Ces détails narratifs, comme le verrouillage de Bethléem la nuit précédant le massacre, la nécessité et le danger pour la Sainte-Famille de devoir franchir une porte gardée, l’intervention précise d’un factionnaire qui la laisse passer, le nom même du garde, Dismas, sont à relever, car cet ensemble de motifs n’est que très rarement attesté dans les textes apocryphes.

Nous n’en connaissons qu’un seul exemple, beaucoup plus détaillé d’ailleurs. Il est lié à l’Évangile du pseudo-Matthieu, non à ses formes anciennes – remontant probablement au VIIe/VIIIe siècle – mais à une interpolation postérieure, de date incertaine, mais antérieure au XIIe siècle, découverte récemment dans un manuscrit du Grand Séminaire de Namur (Belgique) où elle est placée entre les ch. 19 et 20.

Cette longue interpolation, que nous examinerons en détail plus loin, évoque le projet meurtrier d’Hérode et fait de Dimas – c’est le nom qu’il porte dans ce récit – le fils d’un procurateur royal. Chargé de contrôler la sortie des jeunes enfants, il interroge longuement Joseph, qui se présente comme un malheureux réfugié en quête de nourriture et de travail. Finalement touché par la grâce divine, Dimas les laisse passer. Cette bienveillance lui attire les foudres de son père, qui sera convoqué devant Hérode pour avoir contrevenu aux ordres. Pour ne pas être puni lui-même, le père reniera son fils et le chassera. Dimas n’aura d’autre ressource que de devenir un brigand.

Par rapport à la simple mention d’un Dismas gardant la sortie de Bethléem, cette interpolation de l’Évangile du pseudo-Matthieu est fort élaborée, et n’a dans le détail que peu de rapport avec le récit de Jean d’Outremeuse. Leur seul point de contact est la présence, comme garde surveillant les portes, d’un personnage du nom de Di(s)mas, qui sera le Bon Larron du Calvaire.

Les enfants massacrés et leur statut

Il faut aussi relever, chez Jean d’Outremeuse, l’originalité de certains chiffres. Celui des enfants massacrés (quatre mille cent quarante, au § 6) dépasse même – et de beaucoup – ceux du Livre arménien de l’enfance. Celui de la limite d’âge (au § 2) – moins de quatre ans pour Jean d’Outremeuse – est également supérieur à celui des textes parallèles – généralement deux ans.
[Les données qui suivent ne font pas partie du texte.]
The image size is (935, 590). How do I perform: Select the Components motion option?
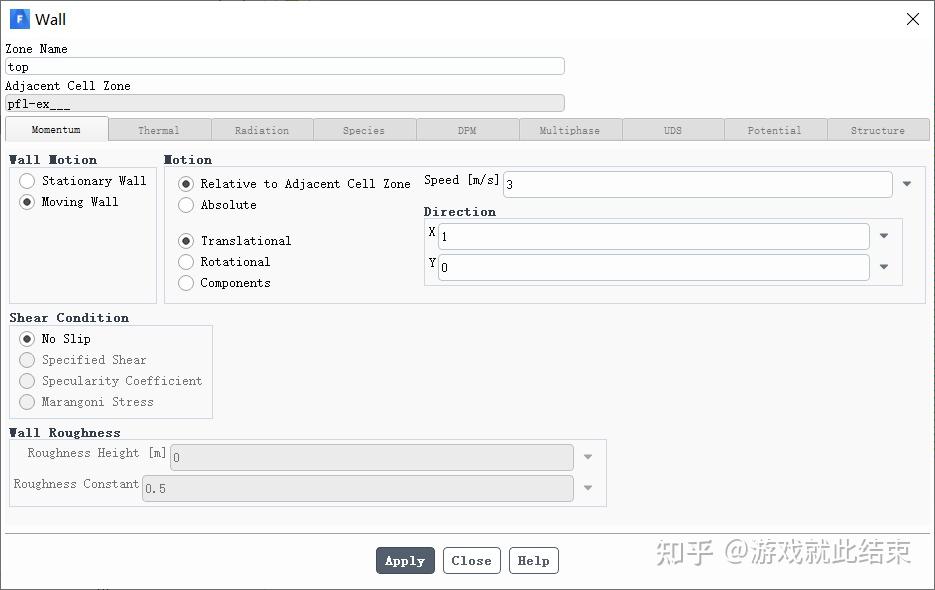coord(185,283)
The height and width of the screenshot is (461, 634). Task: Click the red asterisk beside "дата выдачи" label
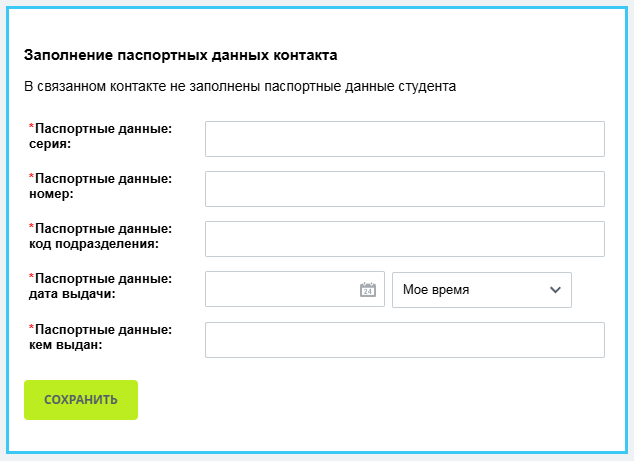tap(31, 278)
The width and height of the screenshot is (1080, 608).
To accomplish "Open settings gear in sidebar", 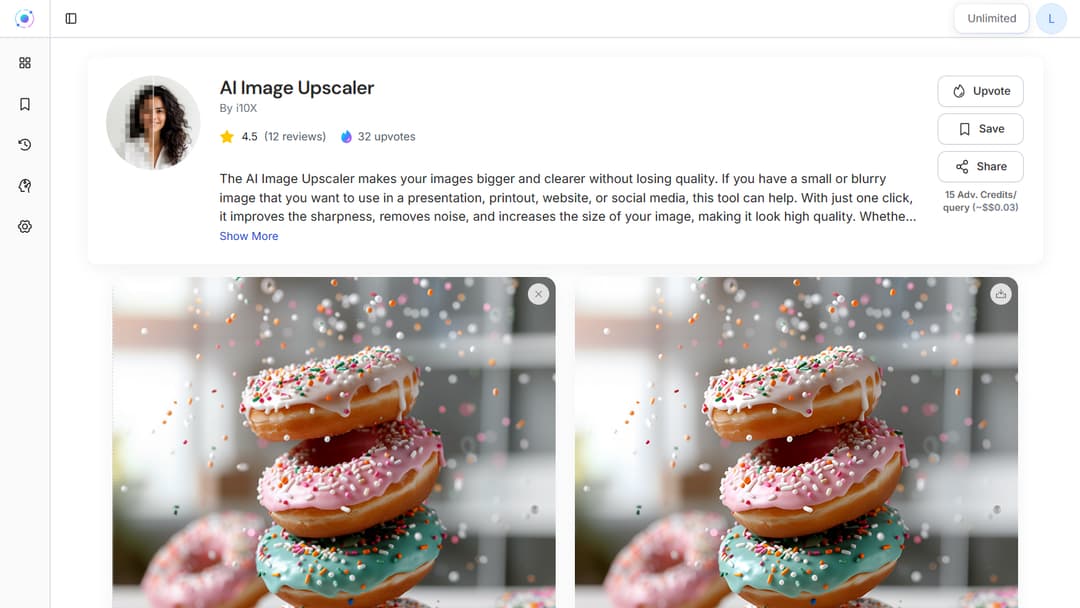I will coord(25,227).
Original encore, ce besoin d’expliquer pourquoi les enfants sont devenus des saints (§ 6). En effet ils ne sont pas des martyrs au sens plein du terme. Ce titre n’est décerné qu’à ceux qui ont subi la mort pour avoir prêché et proclamé leur foi. Un contemporain de Jean d’Outremeuse, Ludolphe de Saxe, dans sa Vita Christi, énumère les trois types de martyrs qu’on peut rencontrer dans le Christianisme (La Grande Vie de Jésus-Christ : Tome 1. Génération et Vie Privée, par Ludolphe Le Chartreux. Nouvelle traduction intégrale avec préface et notes par le P. Dom Florent Broquin, Deuxième édition, Paris, 1883 p. 273-274, accessible sur la Toile).

L’histoire de la jeune Gonis et des enfants métamorphosés en singes

Mais ce qui est beaucoup plus significatif encore de l’originalité de Jean d’Outremeuse, c’est l’histoire de Gonis (§ 7-11). Cette jeune fille de bonne famille regrette de n’avoir pas d’enfant qui puisse être tué avec les autres et ainsi offert en sacrifice à Dieu (§ 7).

Jouant en quelque sorte à la maman, comme une petite fille, elle se façonne une poupée de cire qu’elle fait semblant de nourrir au sein. Dieu fait alors un miracle (Gran myracle demonstrat là Dieu, § 9) : il donne la vie et la parole à ce bébé de cire, qui ira jusqu’à s’exprimer en théologien (distinguant circoncision, baptême de l’eau et baptême de sang), un peu comme le fait Jean d’Outremeuse dans un autre passage intitulé Del circonsision Jhesu-Crist (Myreur, I, p. 344).

Quant à Gonis, loin de chercher à protéger son enfant, comme une mère « normale », elle veille à attirer sur lui l’attention des soldats. Il mourra percé d’une épée et sans répandre une seule goutte de sang. Son meurtrier verra le ciel s’ouvrir et des anges venir chercher l’âme du bébé pour la présenter « à un Seigneur qui était très beau ».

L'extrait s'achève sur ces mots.